Judge Snyder needed coffee. Five of people were killed, in the last five and a half hours, about every sixty five minutes. He began brewing a pot of coffee. The phone rang. Grumbling to himself about how he should have moved to Florida when he had the chance, he walked over to the phone. He picked it up.
"Justice Snyder."
Nothing.
"Hello? Hell-o!?"
"Hello, Fat Albert. Beautiful night, isn't it?"

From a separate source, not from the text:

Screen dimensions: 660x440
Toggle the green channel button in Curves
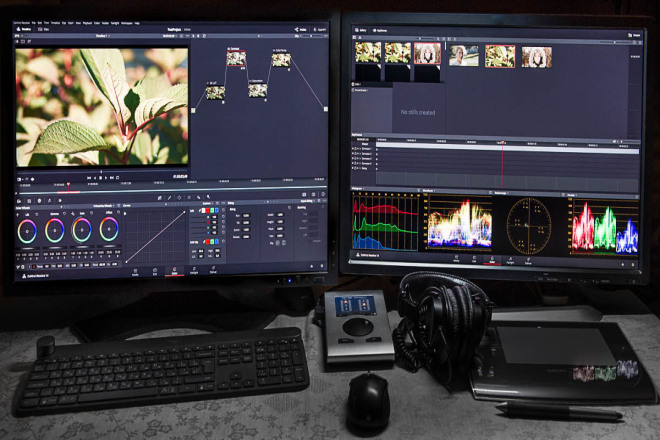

The voice chilled his veins. It was a voice he had never heard before. It was so strange, like it came from neither man nor woman, child or adult. He couldn't even tell how many people were speaking.
"You'll be with them shortly…"
Dial tone.
He set the phone down, horrified. He went over to the coffee pot. He poured himself a large glass of hot coffee and drank it black, in big, desperate, gulps. Gulp. Gulp, Gulp-gulp. Gulp…Tastes…funny. He felt a great and sudden pain in his gut. His head was swimming. The room was melting around him.
There was a vicious little cackle. The window closed.